Dalam pembuatan teras, bagian atas lereng digali, sedangkan pada bagian bawah lereng, dilakukan penimbunan bahan tanah. Semakin curam lereng, penggalian tanah semakin dalam. Di bagian yang digali, horizon atas penciri (epipedon) dapat hilang, sementara horizon bawah penciri tertinggal sebagian atau hilang sama sekali. Dalam hal ini, dapat terjadi perubahan klasifikasi tanah dari Inceptisol menjadi Entisol (subgrup Lithic). Ultisol atau Alfisol dapat berubah menjadi Inceptisol, karena sebagian bahkan seluruh horizon argilik hilang tergali pada saat pembuatan teras. Kecuali itu, penggalian dapat menyebabkan lapisan plintit menjadi lebih dangkal, sehingga klasifikasi tanah dapat berubah pada tingkat subgrup, misalnya dari Typic Hapludult menjadi Plinthic Hapludult, atau

bahkan pada tingkat great group, misalnya Hapludult berubah menjadi Plinthudult. Pada bagian bawah lereng, yang tertimbun waktu pembuatan teras, terjadi juga perubahan klasifikasi tanah. Di tempat ini, profil tanah asal tertimbun bahan baru, sehingga terbentuk tanah Entisol buatan (artificial), atau terbentuk epipedon antropik yang tebal. Akibat penterasan menyebabkan sifat tanah yang kompleks, sehingga dalam satu teras petak sawah baru dapat ditemukan 2–3 polipedon yang sangat berbeda.
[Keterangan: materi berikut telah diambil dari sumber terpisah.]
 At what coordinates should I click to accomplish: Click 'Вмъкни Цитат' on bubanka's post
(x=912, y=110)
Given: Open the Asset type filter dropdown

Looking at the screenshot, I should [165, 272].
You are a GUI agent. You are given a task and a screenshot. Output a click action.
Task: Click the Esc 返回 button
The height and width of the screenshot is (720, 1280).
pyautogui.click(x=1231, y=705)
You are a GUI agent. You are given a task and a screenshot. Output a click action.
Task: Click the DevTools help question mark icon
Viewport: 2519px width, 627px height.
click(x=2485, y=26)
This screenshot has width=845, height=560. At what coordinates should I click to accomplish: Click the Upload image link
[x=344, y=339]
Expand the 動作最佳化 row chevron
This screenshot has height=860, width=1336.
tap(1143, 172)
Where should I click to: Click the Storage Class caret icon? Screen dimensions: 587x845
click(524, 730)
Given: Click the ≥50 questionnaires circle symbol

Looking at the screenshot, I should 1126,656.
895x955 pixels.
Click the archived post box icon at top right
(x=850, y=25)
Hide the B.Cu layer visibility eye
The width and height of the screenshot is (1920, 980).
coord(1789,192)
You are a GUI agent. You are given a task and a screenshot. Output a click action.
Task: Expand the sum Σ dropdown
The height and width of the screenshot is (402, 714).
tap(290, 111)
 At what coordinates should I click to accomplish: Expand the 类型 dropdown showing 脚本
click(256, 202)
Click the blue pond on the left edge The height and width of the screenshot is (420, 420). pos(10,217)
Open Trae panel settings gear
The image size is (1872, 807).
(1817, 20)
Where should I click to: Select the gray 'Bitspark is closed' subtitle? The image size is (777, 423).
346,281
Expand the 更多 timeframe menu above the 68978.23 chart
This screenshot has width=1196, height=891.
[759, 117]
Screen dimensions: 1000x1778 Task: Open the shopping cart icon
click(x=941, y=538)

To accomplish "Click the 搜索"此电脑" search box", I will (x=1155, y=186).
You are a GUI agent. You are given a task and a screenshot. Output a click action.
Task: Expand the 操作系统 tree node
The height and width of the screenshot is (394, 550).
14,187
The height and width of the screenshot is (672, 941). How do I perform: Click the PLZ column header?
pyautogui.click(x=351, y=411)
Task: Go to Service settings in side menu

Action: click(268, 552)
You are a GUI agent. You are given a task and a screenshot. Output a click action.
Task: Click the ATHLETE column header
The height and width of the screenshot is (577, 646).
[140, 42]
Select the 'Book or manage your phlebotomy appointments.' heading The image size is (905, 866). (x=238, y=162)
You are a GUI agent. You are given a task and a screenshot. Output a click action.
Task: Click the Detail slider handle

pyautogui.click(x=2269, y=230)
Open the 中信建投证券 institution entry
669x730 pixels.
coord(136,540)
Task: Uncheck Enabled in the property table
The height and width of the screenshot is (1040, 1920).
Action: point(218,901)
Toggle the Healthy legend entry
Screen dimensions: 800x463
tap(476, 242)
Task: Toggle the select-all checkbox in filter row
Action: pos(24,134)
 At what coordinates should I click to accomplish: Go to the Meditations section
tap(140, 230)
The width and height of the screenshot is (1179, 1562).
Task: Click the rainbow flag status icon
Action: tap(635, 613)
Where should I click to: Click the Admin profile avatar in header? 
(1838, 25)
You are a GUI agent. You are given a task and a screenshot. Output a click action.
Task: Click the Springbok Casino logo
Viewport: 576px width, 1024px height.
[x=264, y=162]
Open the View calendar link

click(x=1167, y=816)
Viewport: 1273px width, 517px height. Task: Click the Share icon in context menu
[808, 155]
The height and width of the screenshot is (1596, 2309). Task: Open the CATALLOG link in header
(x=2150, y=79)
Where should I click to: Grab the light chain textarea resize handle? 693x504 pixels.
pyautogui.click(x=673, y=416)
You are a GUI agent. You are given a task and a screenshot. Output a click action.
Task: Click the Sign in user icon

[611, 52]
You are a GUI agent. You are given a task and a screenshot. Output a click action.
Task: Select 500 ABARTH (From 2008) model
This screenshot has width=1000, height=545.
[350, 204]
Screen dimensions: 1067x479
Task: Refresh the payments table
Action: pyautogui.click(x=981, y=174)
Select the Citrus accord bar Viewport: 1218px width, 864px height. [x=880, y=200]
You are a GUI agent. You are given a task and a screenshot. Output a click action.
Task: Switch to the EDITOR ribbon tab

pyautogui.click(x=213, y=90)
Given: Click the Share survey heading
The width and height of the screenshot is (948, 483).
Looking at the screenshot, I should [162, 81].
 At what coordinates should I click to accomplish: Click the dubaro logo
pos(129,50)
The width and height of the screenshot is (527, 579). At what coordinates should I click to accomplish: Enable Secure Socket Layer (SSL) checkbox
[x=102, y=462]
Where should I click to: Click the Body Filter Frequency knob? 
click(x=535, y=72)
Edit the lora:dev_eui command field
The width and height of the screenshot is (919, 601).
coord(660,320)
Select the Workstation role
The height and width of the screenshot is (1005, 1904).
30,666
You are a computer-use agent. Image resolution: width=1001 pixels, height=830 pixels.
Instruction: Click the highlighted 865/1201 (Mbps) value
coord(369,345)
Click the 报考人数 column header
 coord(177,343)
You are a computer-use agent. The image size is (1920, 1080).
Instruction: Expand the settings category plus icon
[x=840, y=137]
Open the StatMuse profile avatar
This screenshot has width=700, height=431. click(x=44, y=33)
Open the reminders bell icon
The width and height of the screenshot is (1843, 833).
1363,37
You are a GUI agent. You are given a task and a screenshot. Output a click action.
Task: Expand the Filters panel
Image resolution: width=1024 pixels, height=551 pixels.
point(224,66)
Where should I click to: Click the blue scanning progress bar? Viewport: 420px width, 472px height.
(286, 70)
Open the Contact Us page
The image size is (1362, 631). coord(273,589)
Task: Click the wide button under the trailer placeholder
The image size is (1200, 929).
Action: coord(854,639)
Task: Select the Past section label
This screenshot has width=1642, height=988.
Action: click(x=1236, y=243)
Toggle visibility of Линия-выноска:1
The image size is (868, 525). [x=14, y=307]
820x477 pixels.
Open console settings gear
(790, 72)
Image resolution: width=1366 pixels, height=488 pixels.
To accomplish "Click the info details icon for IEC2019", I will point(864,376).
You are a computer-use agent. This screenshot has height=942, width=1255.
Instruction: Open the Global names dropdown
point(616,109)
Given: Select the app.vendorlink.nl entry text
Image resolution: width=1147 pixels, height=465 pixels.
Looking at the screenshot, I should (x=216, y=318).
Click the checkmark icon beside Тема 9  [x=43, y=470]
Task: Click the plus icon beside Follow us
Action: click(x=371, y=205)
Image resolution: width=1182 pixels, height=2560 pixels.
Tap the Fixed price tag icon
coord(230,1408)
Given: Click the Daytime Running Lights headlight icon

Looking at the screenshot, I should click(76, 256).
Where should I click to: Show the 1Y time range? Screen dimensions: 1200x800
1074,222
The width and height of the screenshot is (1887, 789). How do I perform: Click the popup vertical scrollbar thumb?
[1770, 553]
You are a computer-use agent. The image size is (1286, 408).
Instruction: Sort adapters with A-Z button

(3) Perubahan karena terbentuknya horizon tambahan

Terbentuknya lapisan tapak bajak tidak mempengaruhi klasifikasi tanah sampai tingkat famili, tetapi dapat digunakan sebagai pembeda pada tingkat seri tanah. Terbentuknya lapisan yang banyak mengandung Fe (Bir) dan Mn (Bmn), mungkin dapat juga merubah klasifikasi tanah.

Hal ini terjadi bila Bir yang tipis (1–2 mm) mengeras, sehingga memenuhi syarat sebagai horizon plakik (placic horizon). Dalam Taksonomi Tanah, jika horizon ini terbentuk maka dapat dikelompokkan dalam great group plakik, misalnya Placaquept dan Placaquand, atau subgrup plakik, misalnya Placic Haplaquept dan Placic Haplaquand.

Adanya akumulasi Fe/Mn yang tidak membentuk horizon plakik, bukan penciri Taksonomi Tanah sampai kategori famili. Perlu diusulkan penggunaannya sebagi penciri dalam Taksonomi Tanah, sesuai dengan sifat tanah sawah yang disebut Aquorizem (Kyuma and Kawaguchi, 1966).

(4) Perubahan karena terbentuknya horizon albik

Penggenangan dan pengeringan yang bergantian menyebabkan proses reduksi dan oksidasi yang bergantian di lapisan permukaan tanah, sehingga suatu proses yang disebut ferolisis dapat terjadi di lapisan tersebut, yang dapat membentuk horizon albik. Proses ferolisis umumnya terjadi pada tanah masam yang mengalami penggenangan dan pengeringan silih berganti.

Terjadinya warna pucat, pada dasarnya disebabkan oleh pencucian Fe yang kuat dari lapisan atas, karena pada saat tergenang besi-feri (Fe-III) tereduksi

menjadi besi-fero (Fe-II) yang mudah larut. Suatu proses yang cukup kompleks telah terjadi dalam proses ferolisis, sehingga dapat terjadi penghancuran liat, dan apabila tanah mengandung mineral liat 2:1, maka dapat terbentuk mineral liat 2:1 interlayer, yang disebut “hydroxy interlayered vermiculite (HIV) (Brinkman, 1970). Apabila akibat penyawahan dapat menghasilkan horizon albik, maka klasifikasi tanah dalam tingkat great group dapat berubah, misalnya dari Haplaqualf menjadi Albaqualf.